A Proofpoint revelou detalhes de uma campanha de e-mails direcionados em que agentes ligados à Rússia exploram o kit de exploits DarkSword, recentemente divulgado, para atacar dispositivos iOS.
A atividade foi atribuída com alta confiança ao grupo de ameaças patrocinado pelo estado russo conhecido como TA446, também identificado pela comunidade de cibersegurança como Callisto, COLDRIVER e Star Blizzard (antigo SEABORGIUM).
Esse grupo é associado ao Serviço Federal de Segurança da Rússia (FSB).
Conhecido por campanhas de spear-phishing focadas na coleta de credenciais, o grupo concentrou seus ataques no último ano em contas do WhatsApp das vítimas e utilizou várias famílias de malware customizado para roubar dados sensíveis.
A operação mais recente, destacada pela Proofpoint e Malfors, envolve o envio de e-mails falsos com convites para “discussões” que imitam mensagens do Atlantic Council, para disseminar o malware dataminer GHOSTBLADE por meio do kit de exploits DarkSword.
Os e-mails foram enviados em 26 de março de 2026 a partir de remetentes comprometidos.
Um dos destinatários foi Leonid Volkov, importante político russo da oposição e diretor político da Fundação Anti-Corrupção.

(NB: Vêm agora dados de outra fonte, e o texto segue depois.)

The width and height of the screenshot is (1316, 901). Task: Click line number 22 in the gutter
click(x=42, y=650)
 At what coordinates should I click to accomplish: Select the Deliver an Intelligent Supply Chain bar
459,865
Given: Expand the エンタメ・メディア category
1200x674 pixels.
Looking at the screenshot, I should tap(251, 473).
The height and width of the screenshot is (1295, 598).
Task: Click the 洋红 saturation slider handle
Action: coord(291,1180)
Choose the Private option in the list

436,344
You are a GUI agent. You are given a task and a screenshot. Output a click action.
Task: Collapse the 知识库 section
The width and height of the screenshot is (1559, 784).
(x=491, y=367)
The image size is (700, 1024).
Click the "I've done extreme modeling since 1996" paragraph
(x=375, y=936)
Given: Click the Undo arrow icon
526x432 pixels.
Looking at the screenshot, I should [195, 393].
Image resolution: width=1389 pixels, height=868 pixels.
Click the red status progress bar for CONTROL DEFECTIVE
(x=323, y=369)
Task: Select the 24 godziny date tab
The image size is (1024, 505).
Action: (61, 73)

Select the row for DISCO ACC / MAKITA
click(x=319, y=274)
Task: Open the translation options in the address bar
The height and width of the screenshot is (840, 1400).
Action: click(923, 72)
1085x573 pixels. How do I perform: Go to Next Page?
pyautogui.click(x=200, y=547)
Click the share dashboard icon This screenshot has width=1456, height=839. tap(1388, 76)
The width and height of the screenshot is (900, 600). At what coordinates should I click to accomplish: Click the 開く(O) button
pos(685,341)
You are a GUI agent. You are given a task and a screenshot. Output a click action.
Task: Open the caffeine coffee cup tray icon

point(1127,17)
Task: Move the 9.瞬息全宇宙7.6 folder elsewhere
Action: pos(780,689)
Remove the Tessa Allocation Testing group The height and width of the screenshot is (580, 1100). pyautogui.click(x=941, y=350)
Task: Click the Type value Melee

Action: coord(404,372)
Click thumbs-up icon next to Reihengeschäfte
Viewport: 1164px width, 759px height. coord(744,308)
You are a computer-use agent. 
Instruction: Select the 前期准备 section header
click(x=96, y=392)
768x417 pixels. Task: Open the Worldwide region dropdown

Uma análise automatizada realizada pelas ferramentas de segurança da Proofpoint redirecionou para um documento PDF inofensivo, provavelmente devido a um filtro no lado do servidor que direciona apenas navegadores de iPhone para o kit de exploits.
“Antes, não observamos o TA446 atacando contas iCloud ou dispositivos Apple, mas o uso do kit de exploits DarkSword para iOS agora permite que o grupo mire esses dispositivos”, afirmou a Proofpoint.
A empresa também destacou que o volume de e-mails desse grupo aumentou significativamente nas últimas duas semanas.
Esses ataques resultam na instalação de um backdoor conhecido como MAYBEROBOT, distribuído por meio de arquivos ZIP protegidos por senha.
A utilização do DarkSword pelo grupo foi confirmada pela presença de um loader do kit, enviado ao VirusTotal, que faz referência ao domínio "escofiringbijou[.]com", identificado como parte da infraestrutura do TA446.
Resultados do urlscan[.]io mostram que o domínio controlado pelo TA446 serve o kit DarkSword completo, incluindo o redirecionador inicial, loader de exploits, execução remota de código e componentes para bypass do Pointer Authentication Code (PAC).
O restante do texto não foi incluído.